AI has evolved significantly in recent years. In order to gain insight and make decisions based on massive amounts of data, we need to embrace advanced and emerging AI technologies such as Deep Learning, Reinforcement Learning (RL), AutoML, etc.

Ray* (https://github.com/ray-project/ray) is a distributed framework for emerging AI applications open-sourced by UC Berkeley RISELab (https://rise.cs.berkeley.edu). It implements a unified interface, distributed scheduler, and distributed and fault-tolerant store to address the new and demanding systems requirements for advanced AI technologies. Ray allows users to easily and efficiently to run many emerging AI applications, such as deep reinforcement learning using RLlib, scalable hyperparameter search using Ray Tune, automatic program synthesis using AutoPandas, etc.

In this post, we will introduce RayOnSpark, a feature recently added to Analytic Zoo (an end-to-end data analytics + AI platform open sourced at https://github.com/intel-analytics/analytics-zoo). RayOnSpark allows users to directly run Ray programs on Apache Hadoop*/YARN, so that users can easily try various emerging AI applications on their existing Big Data clusters in a distributed fashion. In addition, instead of running big data applications and AI applications on two separate systems, which often introduces expensive data transfer and long end-to-end learning latency, RayOnSpark allows Ray applications to seamlessly integrate into Apache Spark* data processing pipeline and directly run on in-memory Spark RDDs or DataFrames.

In the following sections, we will focus on how to run Ray cluster and programs using PySpark on top of Hadoop/YARN (see Figure 1 below). Note that although this post only shows how to run Ray on the YARN cluster, the same logic can be applied to both Kubernetes* and Apache Mesos*.

Image for post
Image for post

To illustrate the intended RayOnSpark workflow, we will use a simple Ray example that gathers the server’s IP with Actor and run that example on the YARN cluster.

  • Follow the link below to install Anaconda*
  • Create a virtual environment named “zoo” (or any other name) as follows:
conda create -n zoo python=3.6
source activate zoo
  • Install the Spark, Analytics Zoo, Jupyter*, and Ray into Conda* environment.
source activate zoo
pip install analytics-zoo==0.6.0.dev6 (or above version)
pip install pyspark==2.4.3
pip install ray
conda install jupyter
  • Install the Java* environment.
conda install -c anaconda openjdk=8.0.152 

The Java environment setting is required by Spark. You can skip this if the environment variable JAVA_HOME has already been set up with JDK8.

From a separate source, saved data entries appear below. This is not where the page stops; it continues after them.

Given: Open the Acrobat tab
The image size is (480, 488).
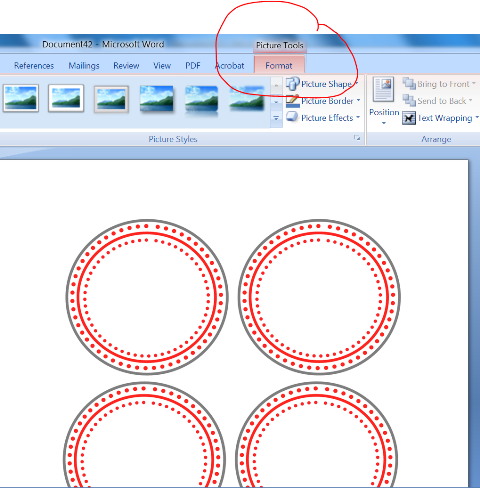Looking at the screenshot, I should pyautogui.click(x=230, y=66).
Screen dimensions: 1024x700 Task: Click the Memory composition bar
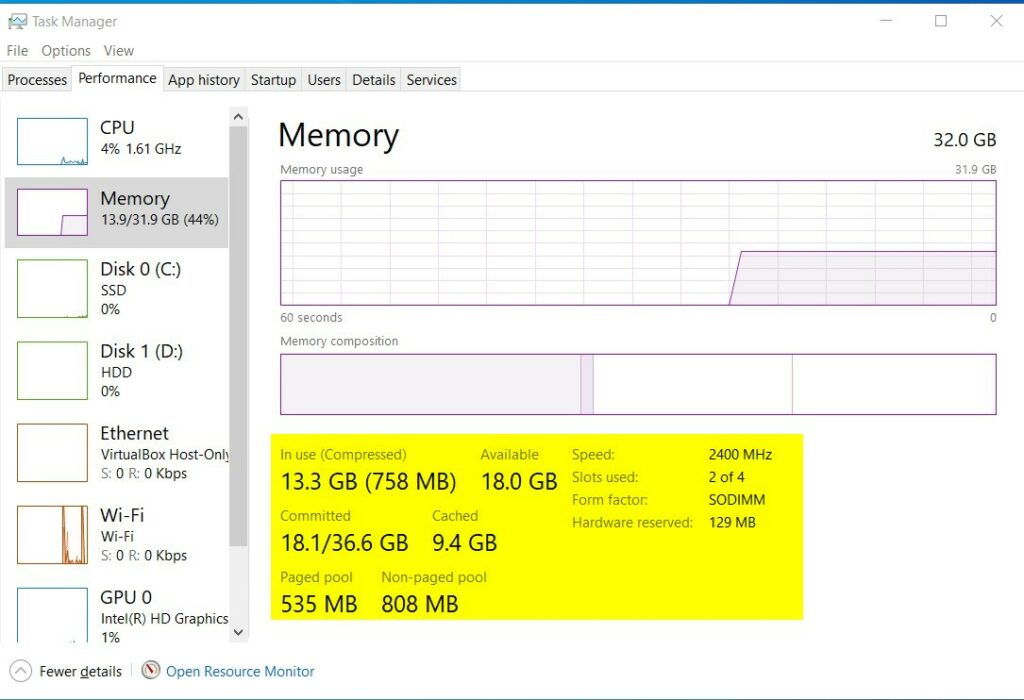tap(638, 384)
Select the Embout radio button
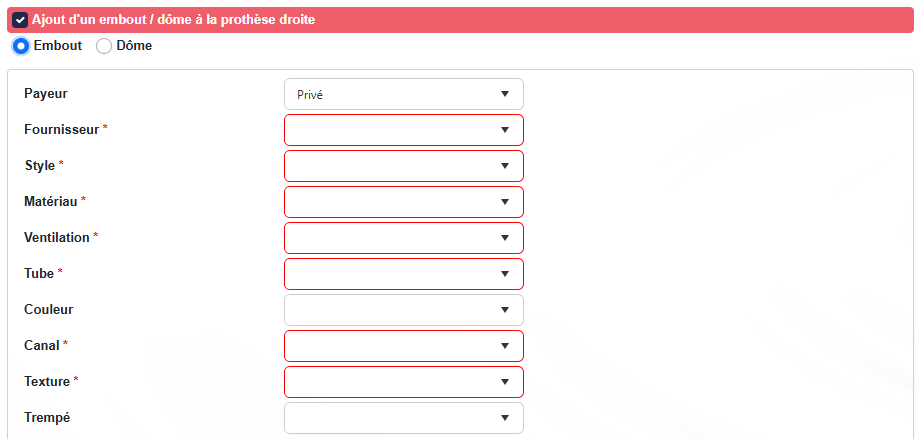Viewport: 917px width, 439px height. [x=21, y=46]
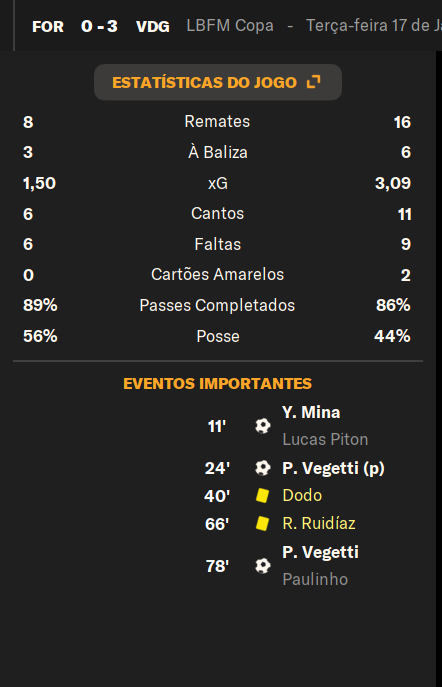Select booked player Dodo

tap(302, 496)
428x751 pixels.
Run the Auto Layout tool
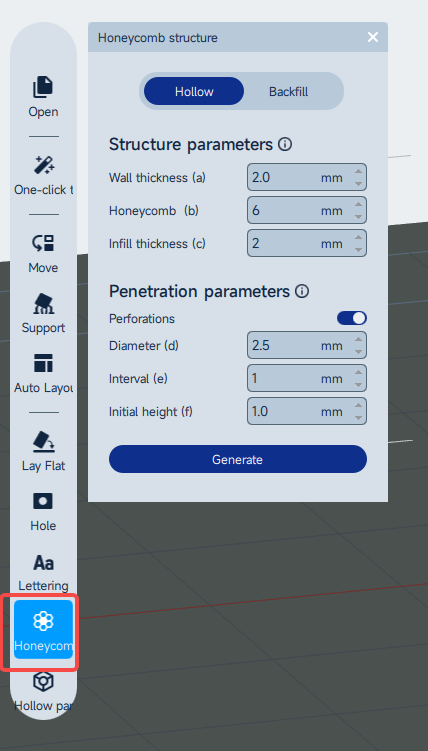point(43,373)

  • Search and remember the path to the Hadoop configuration folder, which is needed to initialize Spark on YARN later. The hierarchy for the folder looks like:
Image for post
Image for post
  • Launch Jupyter notebook
jupyter notebook
  • In the notebook, launch SparkContext on YARN by simply calling the “init_spark_on_yarn” Python method provided by Analytics Zoo:

NOTE: One challenge the user is facing with PySpark on YARN is to prepare the python environment on each node in the cluster without modifying the cluster. You might think of using rsync to move the the dependencies from the driver to cluster manually, but it takes time and is error-prone. Also, you may not have the ssh permission in the production environment. Here we address this issue by leveraging conda-pack and YARN distributed cache, so as to help the user automatically bundle and distribute the Python dependencies across the cluster.

  • Launch Ray cluster using PySpark on YARN.

In RayOnSpark, we first create a SparkContext which will be responsible for launching Ray process across the underlying cluster (i.e YARN containers) via “ray start”. For each Spark executor, a “Ray Manager” (see Figure 2 below) is created to manage the Ray processes; it will automatically close or re-launch the processes when failure happens or when the program exits.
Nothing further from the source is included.